## Exercise brief
Please update the rows from the start through the line containing "(146, 364)." by changing "screenshot" to "screen capture" wherever it appears, leaving everything else unchanged.

Source data START

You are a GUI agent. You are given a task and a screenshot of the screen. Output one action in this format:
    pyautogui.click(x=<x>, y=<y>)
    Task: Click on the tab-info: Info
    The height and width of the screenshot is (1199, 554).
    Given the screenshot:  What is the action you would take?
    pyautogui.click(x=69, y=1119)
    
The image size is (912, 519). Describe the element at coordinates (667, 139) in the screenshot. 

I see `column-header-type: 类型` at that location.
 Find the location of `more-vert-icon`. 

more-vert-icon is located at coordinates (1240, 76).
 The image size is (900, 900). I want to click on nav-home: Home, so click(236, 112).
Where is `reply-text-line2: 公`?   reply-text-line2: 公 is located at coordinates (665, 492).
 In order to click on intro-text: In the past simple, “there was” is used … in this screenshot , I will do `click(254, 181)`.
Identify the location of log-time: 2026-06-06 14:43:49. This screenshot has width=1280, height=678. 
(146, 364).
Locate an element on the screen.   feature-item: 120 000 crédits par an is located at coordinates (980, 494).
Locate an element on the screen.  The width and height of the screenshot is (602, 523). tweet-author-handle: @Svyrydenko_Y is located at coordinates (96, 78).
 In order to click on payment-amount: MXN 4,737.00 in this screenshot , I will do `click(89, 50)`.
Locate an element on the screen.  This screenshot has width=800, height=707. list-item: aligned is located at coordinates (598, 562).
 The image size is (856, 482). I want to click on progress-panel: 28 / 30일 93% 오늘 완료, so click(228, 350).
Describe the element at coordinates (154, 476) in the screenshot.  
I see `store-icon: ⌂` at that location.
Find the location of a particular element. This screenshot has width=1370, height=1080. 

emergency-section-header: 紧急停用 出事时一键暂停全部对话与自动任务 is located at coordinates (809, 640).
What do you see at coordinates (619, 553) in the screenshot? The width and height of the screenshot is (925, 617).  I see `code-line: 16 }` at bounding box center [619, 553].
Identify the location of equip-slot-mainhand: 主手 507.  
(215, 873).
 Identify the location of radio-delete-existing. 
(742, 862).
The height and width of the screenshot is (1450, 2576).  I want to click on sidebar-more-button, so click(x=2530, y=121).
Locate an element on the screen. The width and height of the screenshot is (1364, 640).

Source data END

## Response area
You are a GUI agent. You are given a task and a screen capture of the screen. Output one action in this format:
    pyautogui.click(x=<x>, y=<y>)
    Task: Click on the tab-info: Info
    The height and width of the screen capture is (1199, 554).
    Given the screen capture:  What is the action you would take?
    pyautogui.click(x=69, y=1119)
    
The image size is (912, 519). Describe the element at coordinates (667, 139) in the screen capture. 

I see `column-header-type: 类型` at that location.
 Find the location of `more-vert-icon`. 

more-vert-icon is located at coordinates (1240, 76).
 The image size is (900, 900). I want to click on nav-home: Home, so click(236, 112).
Where is `reply-text-line2: 公`?   reply-text-line2: 公 is located at coordinates (665, 492).
 In order to click on intro-text: In the past simple, “there was” is used … in this screen capture , I will do `click(254, 181)`.
Identify the location of log-time: 2026-06-06 14:43:49. This screen capture has width=1280, height=678. 
(146, 364).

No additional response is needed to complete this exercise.